In 594 total games the same four players combined for 2,240 at-bats, 665 hits, and an average of .297. They scored 394 runs, knocked in 334 runs, and hit 132 doubles, 24 triples, 65 homeruns, and notched 100 stolen bases. Once again, each player earned an All-Star selection, Morgan and Concepcion were awarded Gold Gloves, and Morgan was also named League MVP.
In 624 total games, Polanco, Utley, Rollins, and Howard combined for 2,477 at bats, 677 hits, and a batting average of only .273 (compared to .301 and .297 for the Reds). They scored 399 runs, knocked in 383 runs, and hit 139 doubles, 17 triples, 107 homeruns, and only 69 stolen bases. Only Howard and Utley were named as All-Stars, Utley also earned a Silver Slugger Award, and only Rollins and Polanco earned Gold Gloves.
What do these statistics reveal?
The current Philadelphia infielders – who last season combined for at least 30 more games played than did the 1975 or 1976 Reds – had a lower batting average and only 12 more hits than the (1976) Reds, five more runs, 49 more RBI, seven more doubles, and seven fewer triples.

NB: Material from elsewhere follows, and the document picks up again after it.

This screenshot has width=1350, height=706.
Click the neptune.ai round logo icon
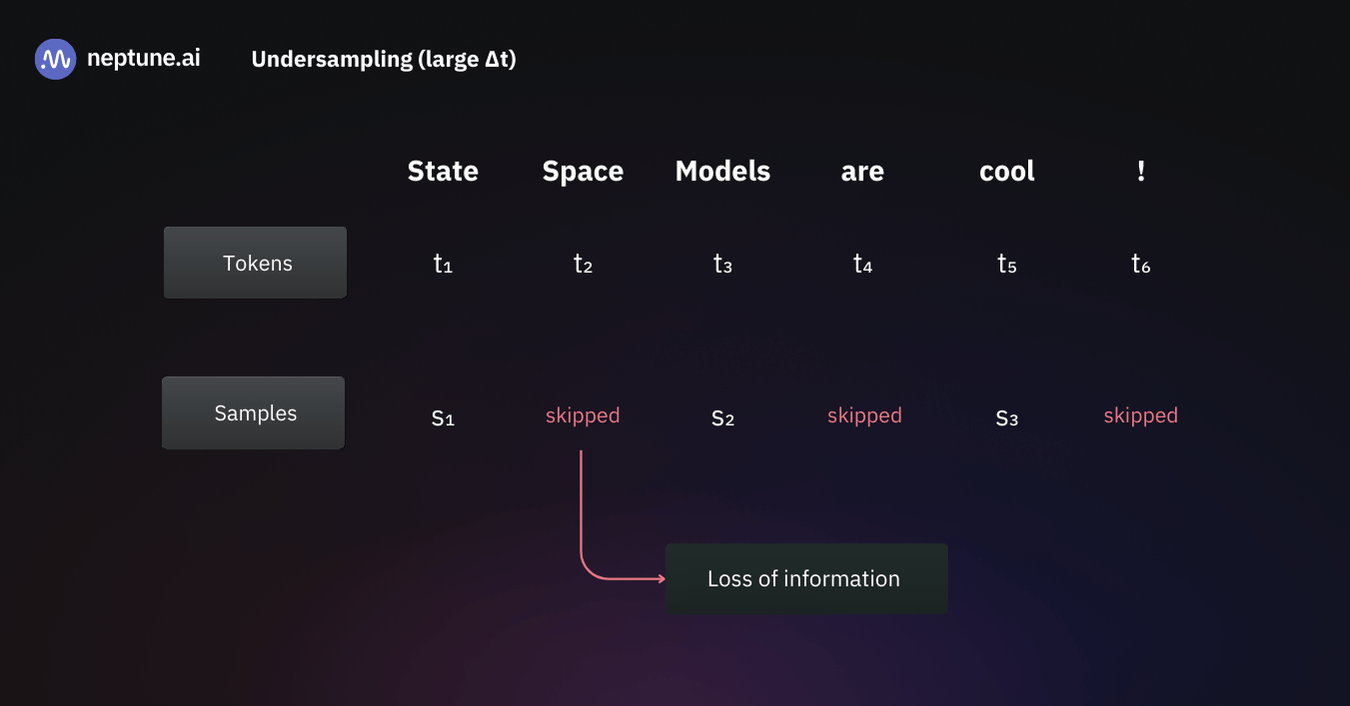(x=55, y=59)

Make no mistake, the 2010 Phillies offense has the potential to put up phenomenal numbers. But they have much to improve upon if they hope to compete historically with the Big Red Machine.
What Matters Most
At the end of the day, only one thing matters – winning. That is something Cincinnati’s infield of the mid-1970s was able to accomplish at will. During the 1975 and 1976 seasons, the Reds went on to win a combined total of 210 out of 324 games (a win percentage of .648), all en route to TWO World Series Championships.

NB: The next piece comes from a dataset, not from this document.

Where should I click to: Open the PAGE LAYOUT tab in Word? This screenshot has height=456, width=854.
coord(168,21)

That is the bar that has been ultimately set by the Reds, and THAT is the standard to which the Phillies must be compared.
The infield of the 2010 Philadelphia Phillies cannot yet match the collective career achievements, in-season production, or (most importantly) the wins of the 1975-1976 Cincinnati Reds. History may prove otherwise, but for today, Mr. Conlin, “the BEST of the Modern Era” is a claim that the 2010 Phillies cannot make.